Booth Id:
CHEM056
Category:
Chemistry
Year:
2019
Finalist Names:
Mezentsev, Igor (School: Moscow South-Eastern School Named After V.I. Chuikov)
Abstract:
The aim of this research is to study new approaches towards fluoroalkene-based peptidomimetics using (gem-fluorohalocyclopropyl)boronates. Fluoroalkenes have high antiviral, antitumor or anti-HIV activity. Unfortunately, existing methods for fluoroalkenes synthesis require expensive reagents and catalysts, though still provide low substrate-scope.
(gem-Fluorohalocyclopropyl)boronates are a new type of C3 fluorinated building blocks that was recently developed in our laboratory. They can be obtained from commercially available substrates. Also, they potentially have a variety of possible transformation pathways. This makes them promising reagents for synthesis of fluoroalkene-based peptidomimetics with a variety of substituents. My goal was to study different reactions and find their applications in synthesis of bioactive compounds.

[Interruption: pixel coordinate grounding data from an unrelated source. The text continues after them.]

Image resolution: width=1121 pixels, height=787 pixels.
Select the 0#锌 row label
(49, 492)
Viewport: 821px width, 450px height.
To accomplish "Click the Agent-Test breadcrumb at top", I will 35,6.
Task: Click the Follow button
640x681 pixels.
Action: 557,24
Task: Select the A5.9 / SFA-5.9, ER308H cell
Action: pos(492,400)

The reactions between (gem-fluorohalocyclopropyl)boronates and different nucleophiles does not proceed with weak (benzyl azide) and sterically hindered (BocNHOTs) nucleophiles. With more reactive nucleophiles, there is a competition between Matteson rearrangement on tetracoordinated boron and elimination of boron and halogen with formation of fluorocyclopropene. In case of bromamine T elimination is preferable, while CHCl2Li at decreased temperature gives rearrangement product. The synthesis of 3-fluorohomoallylic alcohols was also studied. After the isomerization of (gem fluorohalocyclopropyl)boronates, the mixture of vinyl- and allylboronates is formed, which can further react with aldehydes giving corresponding 3-fluorohomoallylic alcohols with high diastereoselectivity.
These results allow to synthesize fluorinated analogues of different biologically active substances like Lacosamide, Funapide (painkillers), Tosedostat (antitumor).